··· SELECTED EXCERPT ···
And what can we do, except to continue to believe in our own form of the Republic of Letters: MPT as a virtual and metaphysical utopia where poets of all races and places meet and share poetry? It’s a minute and fragile vision, and the tiniest drop of cynicism pollutes it in seconds like a pipette of radioactive material. Yet it lasts: fifty years after it was founded at a point of cataclysm in Europe, it continues quietly publishing its republic of poets in the face of war and cataclysm around the world.
Two poems from the magazine
Alemu Tebeje
Translated by Chris Beckett and the author
Greetings to the People of Europe!
Over land and sea, your fathers came to Africa
and unpacked bibles by the thousand,
filling our ancestors with words of love:
if someone slaps your right cheek,
let him slap your left cheek too!
if someone takes your coat,
let him have your trousers too!
··· RECORDED INFORMATION ···
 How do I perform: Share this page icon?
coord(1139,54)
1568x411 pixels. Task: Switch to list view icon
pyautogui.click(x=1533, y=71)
···
LIST OF TASKS:
(1) Update the MPT passage from "Over land and" to "left cheek too!", replacing "bibles" with "hymnals".
(2) Write what follows in the MPT passage, picking up after its final line.

RESULTS FOR THE EXERCISE:
(1)
Over land and sea, your fathers came to Africa
and unpacked hymnals by the thousand,
filling our ancestors with words of love:
if someone slaps your right cheek,
let him slap your left cheek too!

(2)
Now we, their children’s children,
inheriting the words your fathers left behind,
our bodies slapped and stripped
by our lifetime presidents,
are braving seas and leaky boats,
cold waves of fear –
let salt winds punch our faces and your coast-guards
pluck us from the water like oily birds!
but here we are at last to knock at your front door,
hoping against hope that you remember
all the lovely words your fathers preached to ours.
Hama Tuma
Translated by the author
Just a Nobody
The dead man was no-one,
just a man in tattered clothes,
no shoes,
just a coin in his pocket,
no id cards, no bus ticket.
He was a nobody,
dirty and skinny,
a no-one, a nobody
who clenched his hand before he died.
When they pried open his fingers,
this nobody,
they found a whole country.
Join us for the launch of The Great Flight, the refugee-focused issue of Modern Poetry in Translation at the Poetry Library at the Southbank Centre on April 13th at 8pm. This event will be chaired by Sasha Dugdale with performers Golan Haji - the Syrian poet and translator; the civil-rights activist and writer Nasrin Parvaz and translator and poet Stephen Watts. Free, but booking is essential. Email specialedition@poetrylibrary.org.uk to reserve your place.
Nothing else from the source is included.